Weight Training for Weight Loss

Cardio and diet are essential for weight loss, and they improve your mood and boost your immune system; however, all of this alone is still not the best way to lose weight. Eventually, you will plateau, which causes deep frustration due to lack of results. Nothing is more discouraging than to diet and exercise each week without seeing significant weight loss.

Weight Loss Plateau

The key factor for not getting the effective results for weight loss could be that you probably should change the type of exercise that you are currently doing. Likewise, strenuous cardio exercise only increases your metabolism while you’re doing them. After you finish the cardio workout, your metabolism will decrease immediately. Consequently, weight training will dramatically increase your metabolism. Metabolism is the way your body converts food (calories) into energy. If your body’s rate of metabolism increases, than more energy and fat will be used.

Increase Metabolism

Weight training is the best solution for maintaining increased metabolism, especially after you exercise. Therefore, the more muscular you are, the more calories you will generally burn. Your body continues to burn calories throughout the day, even while you’re resting or sleeping. As a result, lifting weights is a very effective way of losing weight since it will boost your metabolism.

Body Composition

Body composition also plays a significant role in losing weight, and strength training will change your body composition because you will be adding lean body weight in the form of muscles. Furthermore, lean muscular tissues will visually sculpt and tone your body, making you dramatically more attractive. As a whole, your body is compose of lean tissue and fat tissue. Lifting weights will increase the percentage of lean body mass, and muscles are part of lean body mass. The percentage of lean tissue and the rate of your metabolism are interconnected.

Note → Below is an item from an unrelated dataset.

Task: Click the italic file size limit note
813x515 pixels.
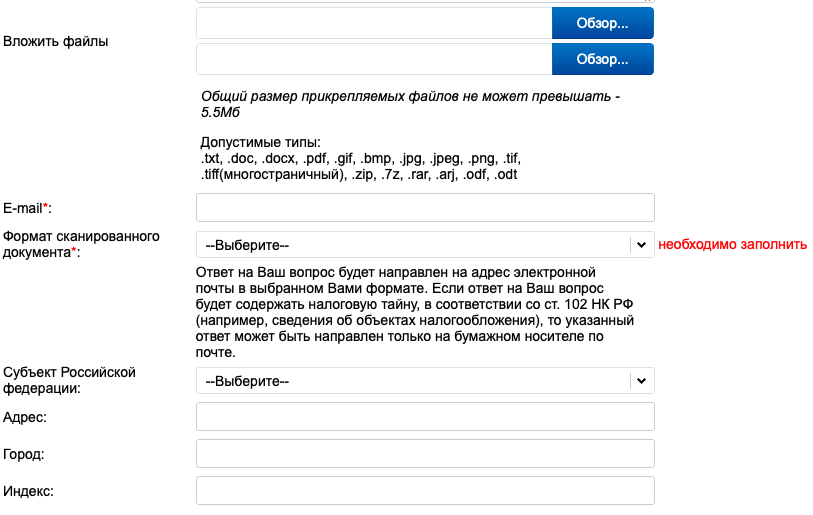Action: tap(411, 104)
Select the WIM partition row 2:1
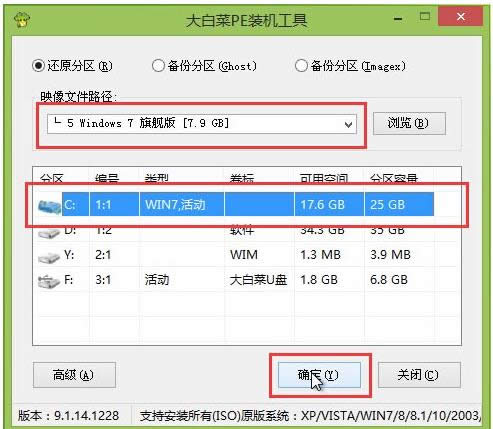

Muscle Loss or Weight Loss?

As you begin a fitness program, it’s crucial that you recognize the difference between loss of muscle mass and loss of fat tissue. It is critical that you maintain your muscle mass (lean body tissue) while you burn fat. Scientifically, muscle mass burns more calories, and if you lose muscle mass instead of fat tissue, your metabolic rate will drop. As a result, your body will not burn as much calories as it once did prior to your muscle loss. Fortunately, an effective way of preventing loss of muscle mass is by incorporating calcium, proteins and amino acids, and strength training exercise to your fitness program. Overall, lifting weights will protect your lean body tissues during weight loss while burning fat.

Research have proven that moderate weight training, which is an average of several days a week, will increase your resting metabolism by seven percent within several months. This increased metabolism will help you dramatically lose more weight while your body is naturally burning fat. Finally, while diet and cardio are fundamental, weight training is the most effective way of losing weight.